En dépit de cette forme particulière, il s'agit clairement d'un roman, et plus précisément d'un roman d'initiation. Comme je l'ai vu écrit sur un blog, ce roman d'initiation "relate à la fois une entrée dans la ville et une entrée dans la vie." Ces deux entrées, qui font suite à un exil, frappent par leur dureté, qui contraste avec la naïveté première du narrateur. Durant cette épreuve, il aura trois soutiens : la littérature, l'alcool et les filles.
Un roman qui se lit sans accrocs, mais où il ne faut pas hésiter à faire des pauses pour ne pas saturer.

Extrait n°1
Le chauffeur de taxi ouvre la radio.
Une voix haut perchée
annonce la présence en ville
de rock-stars, de mannequins,
et autres dieux du stade.
Il éteint le poste en murmurant :
"C'est Babylone."

Un homme complètement nu
courant sur le trottoir.
Les policiers font semblant
de ne rien voir.
La foule applaudit.
"Sodome" dit le chauffeur.

Extrait n°2
Je suis allé ce matin au bureau de dépannage des
immigrés sur la rue Sherbrooke. Le type qui
s'occupe de mon dossier m'a dit que si j'acceptais
de déclarer que je suis un exilé, et non un
voyageur comme je m'obstine à le répéter, il
pourra me donner soixante dollars au lieu des
vingt qu'il distribue aux immigrés.
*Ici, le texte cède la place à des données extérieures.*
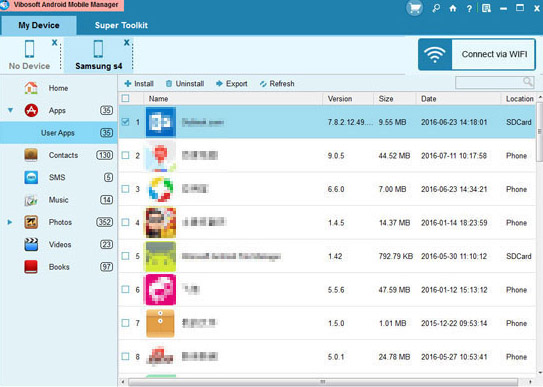
Task: Toggle the select-all checkbox in header
Action: (x=125, y=98)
Je
n'ai pas été exilé, j'ai fui avant d'être tué.

On ment en Haïti pour
survivre, et ça je peux
le comprendre, mais
qu'on ne nous demande
pas de mentir ici aussi.
A peine sur le trottoir,
j'ouvre l'enveloppe pour
trouver cent vingt dollars.
Juste assez pour me louer
une chambre
dans ce quartier ouvrier.

4/5
Un bon moment de lecture

2 commentaires:

  1. C'est bien la première fois que j'entends parler de ce livre, mais tu me donnes envie de le découvrir !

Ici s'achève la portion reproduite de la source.